- [OBJECTIVE] Arrange the lines of the entries starting at the line containing "Given: Open the Chrome three-dot menu" and ending at the line containing "will tap(190, 457)." as a Markdown table with the columns Row and Entry line, skipping any blank lines.

(Interface element records)
━━━━━━
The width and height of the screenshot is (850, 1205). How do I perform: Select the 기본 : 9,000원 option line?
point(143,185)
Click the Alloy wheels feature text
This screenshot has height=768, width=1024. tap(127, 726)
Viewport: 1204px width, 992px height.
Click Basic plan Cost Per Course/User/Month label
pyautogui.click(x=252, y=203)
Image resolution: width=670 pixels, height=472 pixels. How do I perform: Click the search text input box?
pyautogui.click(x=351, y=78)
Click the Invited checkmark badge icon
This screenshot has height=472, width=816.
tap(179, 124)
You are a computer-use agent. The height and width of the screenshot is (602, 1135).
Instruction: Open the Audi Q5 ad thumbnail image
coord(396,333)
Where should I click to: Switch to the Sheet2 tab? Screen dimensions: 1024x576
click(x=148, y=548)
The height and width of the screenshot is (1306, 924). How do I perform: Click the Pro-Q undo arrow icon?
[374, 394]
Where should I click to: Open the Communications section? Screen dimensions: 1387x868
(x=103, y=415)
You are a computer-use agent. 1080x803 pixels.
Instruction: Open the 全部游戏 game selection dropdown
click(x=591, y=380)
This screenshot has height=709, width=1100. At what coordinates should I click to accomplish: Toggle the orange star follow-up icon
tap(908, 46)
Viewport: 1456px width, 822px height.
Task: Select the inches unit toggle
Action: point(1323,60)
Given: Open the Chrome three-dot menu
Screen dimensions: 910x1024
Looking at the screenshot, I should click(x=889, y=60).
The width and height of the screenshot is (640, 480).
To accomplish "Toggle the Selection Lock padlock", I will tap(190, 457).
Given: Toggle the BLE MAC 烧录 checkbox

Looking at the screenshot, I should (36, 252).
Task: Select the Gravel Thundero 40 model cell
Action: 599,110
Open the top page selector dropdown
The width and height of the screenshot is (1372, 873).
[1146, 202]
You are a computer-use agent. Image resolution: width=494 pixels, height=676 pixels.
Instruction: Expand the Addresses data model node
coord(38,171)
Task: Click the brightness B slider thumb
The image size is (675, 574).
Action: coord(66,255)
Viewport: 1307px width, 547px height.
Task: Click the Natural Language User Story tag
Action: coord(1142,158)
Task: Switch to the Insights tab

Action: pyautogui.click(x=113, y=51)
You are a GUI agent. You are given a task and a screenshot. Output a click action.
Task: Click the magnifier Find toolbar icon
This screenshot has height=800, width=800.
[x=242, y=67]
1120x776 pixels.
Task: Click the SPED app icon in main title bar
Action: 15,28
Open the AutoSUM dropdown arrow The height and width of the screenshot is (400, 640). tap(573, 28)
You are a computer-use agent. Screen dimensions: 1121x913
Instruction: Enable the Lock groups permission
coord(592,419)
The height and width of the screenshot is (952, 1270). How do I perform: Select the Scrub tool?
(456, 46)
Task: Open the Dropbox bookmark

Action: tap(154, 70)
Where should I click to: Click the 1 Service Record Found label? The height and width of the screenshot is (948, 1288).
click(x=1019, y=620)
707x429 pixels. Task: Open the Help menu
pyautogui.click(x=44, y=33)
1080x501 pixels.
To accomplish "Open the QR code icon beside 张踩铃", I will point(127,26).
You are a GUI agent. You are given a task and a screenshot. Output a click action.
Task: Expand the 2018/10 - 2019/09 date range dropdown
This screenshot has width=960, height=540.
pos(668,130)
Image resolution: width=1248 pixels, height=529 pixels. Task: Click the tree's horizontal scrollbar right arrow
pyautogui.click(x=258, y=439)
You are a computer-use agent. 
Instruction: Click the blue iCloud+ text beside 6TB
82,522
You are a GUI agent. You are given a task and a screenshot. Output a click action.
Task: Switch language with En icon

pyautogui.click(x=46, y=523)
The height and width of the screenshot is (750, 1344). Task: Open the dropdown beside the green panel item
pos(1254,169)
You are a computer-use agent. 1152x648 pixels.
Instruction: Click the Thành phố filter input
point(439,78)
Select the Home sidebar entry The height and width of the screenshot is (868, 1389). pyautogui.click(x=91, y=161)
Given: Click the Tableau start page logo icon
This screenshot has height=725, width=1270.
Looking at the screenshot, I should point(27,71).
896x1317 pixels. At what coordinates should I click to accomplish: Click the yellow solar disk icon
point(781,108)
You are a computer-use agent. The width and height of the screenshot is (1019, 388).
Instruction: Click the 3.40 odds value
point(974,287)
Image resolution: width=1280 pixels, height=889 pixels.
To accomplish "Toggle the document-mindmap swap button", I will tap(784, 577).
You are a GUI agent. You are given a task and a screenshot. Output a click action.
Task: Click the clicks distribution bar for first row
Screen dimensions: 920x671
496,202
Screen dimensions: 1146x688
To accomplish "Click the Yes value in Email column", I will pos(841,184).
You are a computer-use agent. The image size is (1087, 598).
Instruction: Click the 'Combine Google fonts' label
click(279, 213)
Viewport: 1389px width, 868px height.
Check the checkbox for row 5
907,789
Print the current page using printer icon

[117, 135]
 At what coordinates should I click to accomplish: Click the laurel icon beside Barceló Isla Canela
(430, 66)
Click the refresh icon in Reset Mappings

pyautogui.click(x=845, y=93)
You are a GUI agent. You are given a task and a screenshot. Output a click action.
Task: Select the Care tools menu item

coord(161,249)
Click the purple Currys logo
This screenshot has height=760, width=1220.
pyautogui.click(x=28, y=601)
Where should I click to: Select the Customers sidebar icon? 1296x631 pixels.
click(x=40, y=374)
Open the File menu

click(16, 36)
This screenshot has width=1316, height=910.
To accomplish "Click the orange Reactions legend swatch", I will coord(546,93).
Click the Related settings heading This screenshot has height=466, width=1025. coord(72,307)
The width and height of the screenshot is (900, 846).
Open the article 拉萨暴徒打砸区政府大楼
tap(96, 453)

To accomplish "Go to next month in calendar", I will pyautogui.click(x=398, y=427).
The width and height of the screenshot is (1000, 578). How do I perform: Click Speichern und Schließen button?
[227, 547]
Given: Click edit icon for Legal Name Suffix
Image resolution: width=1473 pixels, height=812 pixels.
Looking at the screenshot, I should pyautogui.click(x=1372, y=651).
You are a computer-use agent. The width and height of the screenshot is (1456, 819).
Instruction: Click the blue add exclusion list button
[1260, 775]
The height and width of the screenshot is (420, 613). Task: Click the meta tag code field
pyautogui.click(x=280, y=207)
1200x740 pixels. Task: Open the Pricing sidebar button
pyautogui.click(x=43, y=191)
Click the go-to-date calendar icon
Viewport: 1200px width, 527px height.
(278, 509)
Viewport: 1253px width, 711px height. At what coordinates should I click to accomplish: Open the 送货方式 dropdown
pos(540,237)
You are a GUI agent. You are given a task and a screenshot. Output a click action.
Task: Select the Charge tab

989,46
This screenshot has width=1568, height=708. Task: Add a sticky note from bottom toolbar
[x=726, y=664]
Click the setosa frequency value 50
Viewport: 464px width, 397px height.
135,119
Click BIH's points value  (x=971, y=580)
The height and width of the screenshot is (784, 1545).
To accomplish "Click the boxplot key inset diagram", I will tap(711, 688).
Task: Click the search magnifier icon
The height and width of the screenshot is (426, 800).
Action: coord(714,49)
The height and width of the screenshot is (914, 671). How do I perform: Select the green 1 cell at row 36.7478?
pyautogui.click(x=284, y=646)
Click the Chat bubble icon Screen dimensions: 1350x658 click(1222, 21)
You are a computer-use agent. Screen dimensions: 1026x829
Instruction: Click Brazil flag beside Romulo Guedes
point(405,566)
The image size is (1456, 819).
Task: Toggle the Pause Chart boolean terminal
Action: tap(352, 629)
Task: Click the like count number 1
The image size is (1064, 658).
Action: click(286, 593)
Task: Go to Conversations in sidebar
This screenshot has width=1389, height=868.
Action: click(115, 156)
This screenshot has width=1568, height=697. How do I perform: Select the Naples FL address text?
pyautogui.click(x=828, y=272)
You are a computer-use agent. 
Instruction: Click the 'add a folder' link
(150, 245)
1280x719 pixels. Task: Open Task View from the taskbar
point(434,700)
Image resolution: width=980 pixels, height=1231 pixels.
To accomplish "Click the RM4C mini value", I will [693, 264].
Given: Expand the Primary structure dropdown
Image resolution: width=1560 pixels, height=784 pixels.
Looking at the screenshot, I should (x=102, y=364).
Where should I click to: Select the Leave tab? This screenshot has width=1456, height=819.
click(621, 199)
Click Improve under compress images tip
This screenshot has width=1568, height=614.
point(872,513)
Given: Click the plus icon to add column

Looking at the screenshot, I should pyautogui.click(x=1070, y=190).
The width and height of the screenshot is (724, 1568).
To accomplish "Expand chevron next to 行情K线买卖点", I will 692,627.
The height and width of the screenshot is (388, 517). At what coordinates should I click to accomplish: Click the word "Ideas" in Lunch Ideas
━━━━━━
- [EXPECTED ANSWER]
| Row | Entry line |
|---|---|
| 1 | Given: Open the Chrome three-dot menu |
| 2 | Screen dimensions: 910x1024 |
| 3 | Looking at the screenshot, I should click(x=889, y=60). |
| 4 | The width and height of the screenshot is (640, 480). |
| 5 | To accomplish "Toggle the Selection Lock padlock", I will tap(190, 457). |